◆ TEXT PROVIDED:

By Mike Willis
(Editor’s Note: Several months ago, we published a written debate between Guthrie Dean and Tom O-Neal in the pages of Guardian of Truth on the Indwelling of the Holy Spirit. After reading brother Dean’s material and the various expressions of his dislike of comparisons of his position on the indwelling of the Holy Spirit with Calvinism in the local church bulletin which he edits, I wrote to him asking him to prepare an article on the Calvinist doctrine of sanctification and the work which the Holy Spirit plays in the Christian’s sanctification according to Calvinism. At the same time, I was working on a manuscript on the indwelling of the Holy Spirit in which I discussed the same material. Neither manuscript was prepared in response to the other. However, I though that printing the two manuscripts side by side would be helpful to our readers in order to grasp how the two views deal with the Calvinist doctrine of the sanctification of the Christian. So far as I can determine, the only differences between the Calvinist doctrine of sanctification of the Christian and that of brother Dean, according to brother Dean’s article, is that the Calvinist believes that the work of the Holy Spirit cannot be resisted and that the Christian cannot fall from grace. I thought it rather significant that brother Dean never touched the subject of the Calvinist’s need for an indwelling spirit. Read both articles for further study. I hope you can enjoy both of them.)
Through the years, members of the church of Christ have been divided in opinion regarding the personal indwelling of the Holy Spirit in the body of the Christian. It is my conclusion that many of them have taken the position that the Holy Spirit indwells the Christian’s body because they misunderstand the divine revelation regarding the indwelling of the Holy Spirit and because it is such a popular subject in denominationalism.
Christians have generally rejected those concepts of the indwelling of the Holy Spirit which result in a belief of present day miracles. They have generally rejected any position which states that the Holy Spirit provides supernatural guidance over and above that which is provided in the Bible. Some denominational folks have such a concept of the indwelling of the Holy Spirit that their subjective thoughts are equated with divine revelation; any strong feeling that they have on any subject becomes the voice of God speaking to them through the indwelling Holy Spirit. The dangers of subjective revelation should be apparent.
Whereas these positions are generally rejected and understood as false, another view of the indwelling of the Holy Spirit also needs to be exposed. The Calvinistic doctrine of man results in a belief in the personal indwelling of the Holy Spirit.
Calvinism’s Need For An Indwelling Spirit
The Calvinist doctrine of man makes the indwelling of the Holy Spirit a present necessity if man is going to successfully resist the temptation to sin. The Calvinist doctrine of man can be accurately stated through quotations from the Philadelphia Confession of Faith; similar quotations as are cited herein can be found in the Westminster Confession of Faith. I begin by showing the Calvinist concept of man because of Adam’s sins.

◆ DIRECTIONS:
**A)** Return everything from "Christians have generally" down to "should be apparent." in the article on the indwelling of the Holy Spirit, copied word for word.
**B)** Write the next part of the article on the indwelling of the Holy Spirit, picking up after its final sentence.

◆ STORED DATA:
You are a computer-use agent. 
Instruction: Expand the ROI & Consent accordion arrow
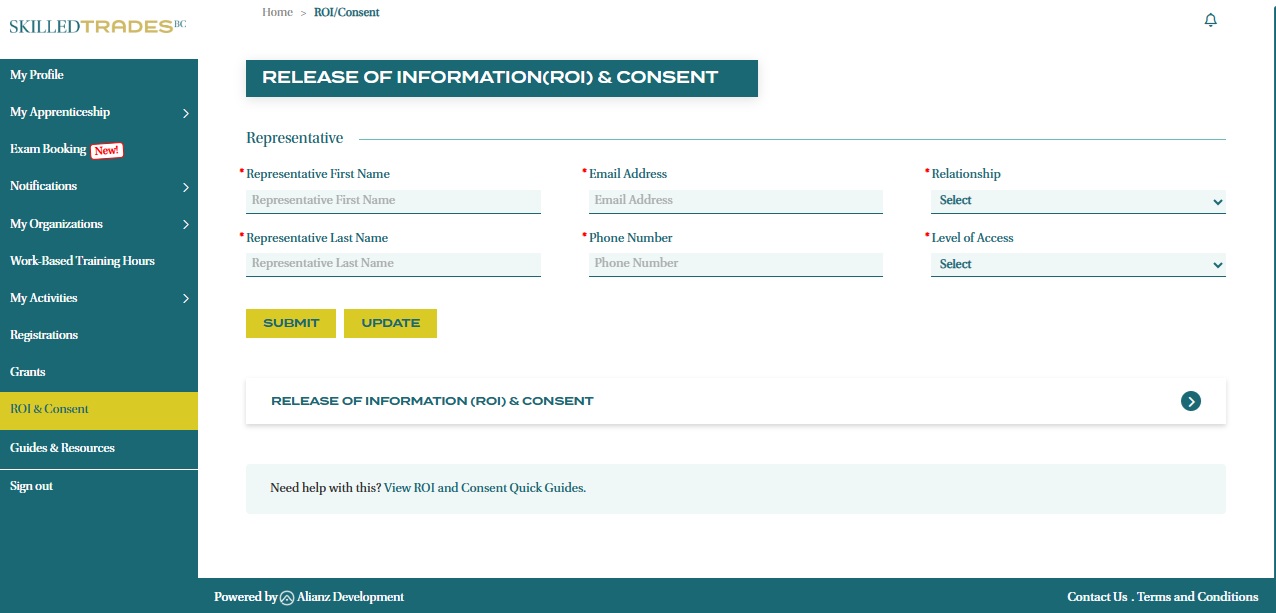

◆ THE ANSWERS:
**A)**
Christians have generally rejected those concepts of the indwelling of the Holy Spirit which result in a belief of present day miracles. They have generally rejected any position which states that the Holy Spirit provides supernatural guidance over and above that which is provided in the Bible. Some denominational folks have such a concept of the indwelling of the Holy Spirit that their subjective thoughts are equated with divine revelation; any strong feeling that they have on any subject becomes the voice of God speaking to them through the indwelling Holy Spirit. The dangers of subjective revelation should be apparent.

**B)**
VI. Of the Fall of Man, Sin, and the Punishment Thereof. – 1. Although God created man upright and perfect, and gave him a righteous law which had been unto life, had he kept it, and threatened death upon the breach thereof; yet he did not long abide in this honor. Satan, using the subtlety of the serpent to seduce Eve, then by her seducing Adam, who, without any compulsion, did willfully transgress the law of their creation and the command given unto them in eating the forbidden fruit; which God was pleased according to his wise and holy counsel to permit, having purposed to order it to his own glory.
2. Our first parents, by this sin, fell from their original righteousness and communion with God, and we in them, whereby death came upon all; all becoming dead in sin and wholly defiled in all the faculties and parts of soul and body.
3. They being the root, and, by God’s appointment, standing in the room and stead of all mankind; the guilt of the sin was imputed, and corrupted nature conveyed to all their posterity, descending from them by ordinary generation, being now conceived in sin, and by nature children of wrath, the servants of sin, the subjects of death, and all other miseries spiritual, temporal, and eternal, unless the Lord Jesus set them free.
4. From this original corruption, whereby we are utterly indisposed, disabled, and made opposite to all good, and wholly inclined to all evil, do proceed all actual transgressions.
5. This corruption of nature, during this life, doth remain in those that are regenerated; and, although it be through Christ pardoned and mortified, yet both itself and the first motions thereof are truly and properly sin” (Article VI, Nos. 1-5).
From this quotation, one can understand the condition of man as a result of the fall of Adam. (1) According to Calvinism, he has inherited the guilt of Adam’s sin. He stands condemned before God and doomed to Hell because of Adam’s sin. (2) Man is corrupted in all of his parts; he has a corrupted nature. Because of man’s corrupted nature, man is wholly “defiled in all the faculties and parts of soul and body.” Hence, the strict Calvinist must take the position that man is unable to do anything with reference to salvation. For the Calvinist, there are no conditions of salvation (not even faith is a condition of salvation). Man is saved because God in His sovereign grace elected to save a particular individual. (3) All actual transgressions proceed from this depraved nature. Calvinists say, “Man sins because he is a sinner; he is not a sinner because he sins.” (4) This corrupt nature remains in the regenerate (note Article VI, No. 5). This doctrine will, become more important later.
In order for the corrupted man to be understand and believe the gospel, a direct operation of the Holy Spirit is necessary. This work of the Holy Spirit is irresistible; it enables the regenerated man to understand and believe the gospel.
“Man, by his fall into a state of sin, bath wholly lost all ability of will to any spiritual good accompanying salvation; so as a natural man, being altogether averse from that good and dead in sin, is not able, by his own strength, to convert himself or to prepare himself thereunto” (Article IX, No. 3).
“Those whom God had predestinated unto life, he is pleased, in his appointed and accepted time, effectually to call by his Word nature to grace of salvation by Jesus Christ; enlightening their minds spiritually and savingly to understand the things of God; taking away their heart of stone and giving unto them a heart of flesh; renewing their wills, and, by his almightly power, determining them to that which is good, and effectually drawing them to Jesus Christ; yet so as they come most freely, being made willing by his grace.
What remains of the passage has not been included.